© Sharon Chang and MultiAsian Families Blog, Feb 25 2013
On Valentine's Day this year (which I forgot), I had a strangely racialized experience. My husband and I used to halfheartedly celebrate the holiday when we were a younger, newer couple. But over the years we've come to feel it doesn't hold much significance for us. So we often forget it. And truthfully, neither of us is offended. I suppose that's what can happen when you've been together over a decade. Anyways. I walked into an acupuncture appointment that morning. My provider is Chinese, from China. She tries to help me practice my Mandarin. She asked me a question in Mandarin which I didn't understand, then translated to English, "What are you doing later today?" The question was unusual because she never asks me about my plans for the day. I was confused and told her so. She elaborated further. In Mandarin. Again I didn't understand. Again she translated. Something along the lines of, "What are you doing for Valentine's Day?" I was like, "O! Uh...nothing. What about you?" She laughed. Told me (in mixed Mandarin/English again) she was working but she'd texted everybody "Happy Valentine's Day." I was definitely disoriented by our short conversation. Complete moment of bicultural weirdness. Here I am, the half-Taiwanese American, being schooled in my own culture by a Chinese immigrant. I should say, she was totally well-intentioned. There was no animosity at all. She just assumed I remembered the day's significance. She seemed confused that I was confused. And the language barrier didn't help. Very bizarre.

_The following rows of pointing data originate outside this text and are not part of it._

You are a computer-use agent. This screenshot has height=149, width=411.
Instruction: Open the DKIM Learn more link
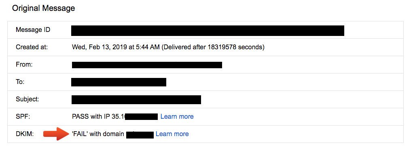(172, 134)
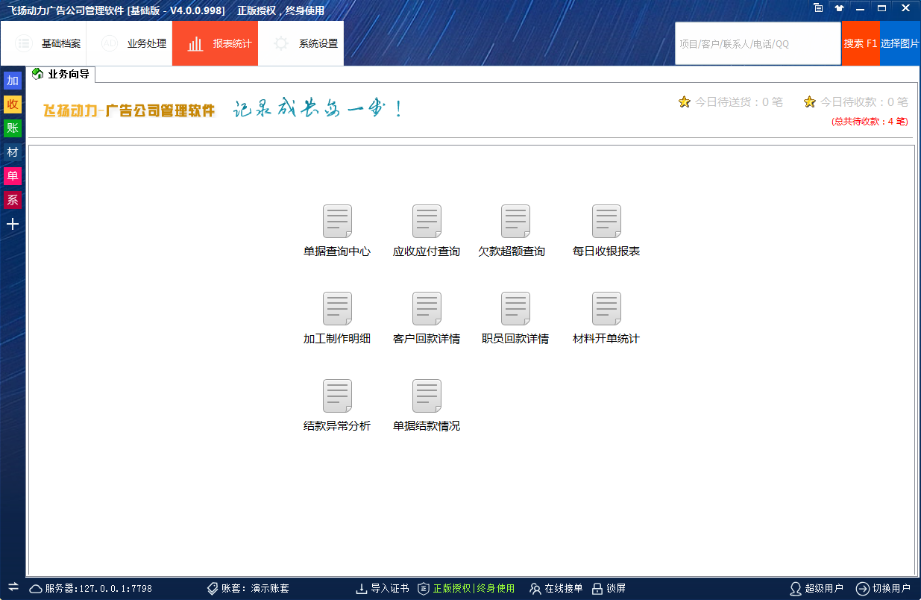Click the blue 加 sidebar shortcut
This screenshot has height=600, width=921.
pos(13,81)
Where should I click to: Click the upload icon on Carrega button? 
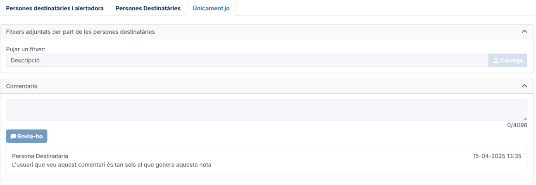click(x=496, y=60)
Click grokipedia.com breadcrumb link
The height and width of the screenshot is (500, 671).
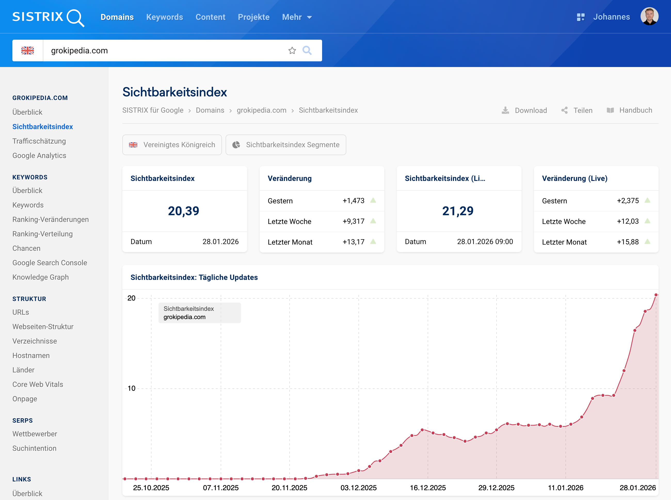coord(261,110)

And I sort of chalked it up to that. Just a short, brief, bizarre conversation in passing. Until later that day. When my son came home from Chinese preschool with a huge box full of valentines, candy and a heart cookie he'd made in class. His other English-speaking (liberal) preschool, as far as I know, didn't celebrate the holiday in any largely noticeable way. At that point I couldn't help but pay attention. I suppose I laughed a little to myself. Sighed. Shook my head in - I don't know, bemused resignation? For weeks I debated whether this experience was even blogworthy. But at last I decided to write it up because it kept coming back to mind. On the one hand, it was very sweet watching my son excitedly show his "treat box"; the valentines given by friends. It brought back memories of doing the same during my own childhood. And what kid doesn't like getting candy? On the other hand, I didn't send him to Chinese preschool to learn about his American heritage (which he is inundated with every day of his life, every time he steps out the door - for better or worse). I sent him there to learn about his Chinese heritage but the school sometimes seem hellbent on being American. My son has told me about learning numbers. But when asked if his teacher counted in Chinese - he said no. He also recounted singing "Twinkle, Twinkle" in English. Which annoyed me to no end.

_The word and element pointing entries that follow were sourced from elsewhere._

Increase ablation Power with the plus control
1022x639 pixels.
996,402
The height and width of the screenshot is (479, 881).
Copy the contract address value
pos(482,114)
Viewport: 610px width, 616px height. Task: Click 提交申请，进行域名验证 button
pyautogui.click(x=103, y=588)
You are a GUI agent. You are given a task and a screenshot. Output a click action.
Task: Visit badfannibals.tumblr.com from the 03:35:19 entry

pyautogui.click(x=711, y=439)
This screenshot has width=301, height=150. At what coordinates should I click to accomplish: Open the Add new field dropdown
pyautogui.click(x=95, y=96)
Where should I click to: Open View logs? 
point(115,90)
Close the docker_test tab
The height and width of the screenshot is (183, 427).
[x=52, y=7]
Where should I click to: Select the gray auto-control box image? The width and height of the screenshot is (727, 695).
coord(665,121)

I was very specific about looking for a Chinese immersion environment for my little guy. I am familiar with the research and know that I don't need to worry about his English language skills. He will gain those naturally at home and in society at large. I also know that if he is to gain any sort of proficiency in another language, he needs full immersion. Despite these facts however, several Chinese preschools I contacted felt it extremely important to advertise the bilingual nature of their classrooms. They seemed to think I would be concerned about his English abilities. When I let them know I was disappointed about too much use of English, they quickly justified its use by claiming the non-native speaking kids sometimes get confused and need a little help. One Chinese preschool I considered late last year has a full hour of English language instruction in the morning by a specially hired English teacher. They claimed it was because they didn't want the children to "fall behind." We're talking about 3 to 5 year olds here, by the way. Typically American children don't even begin focusing on reading and writing until kindergarten. There is much research now that supports the importance of play as central in early learning curriculum, discouraging too much emphasis on early literacy as developmentally inappropriate.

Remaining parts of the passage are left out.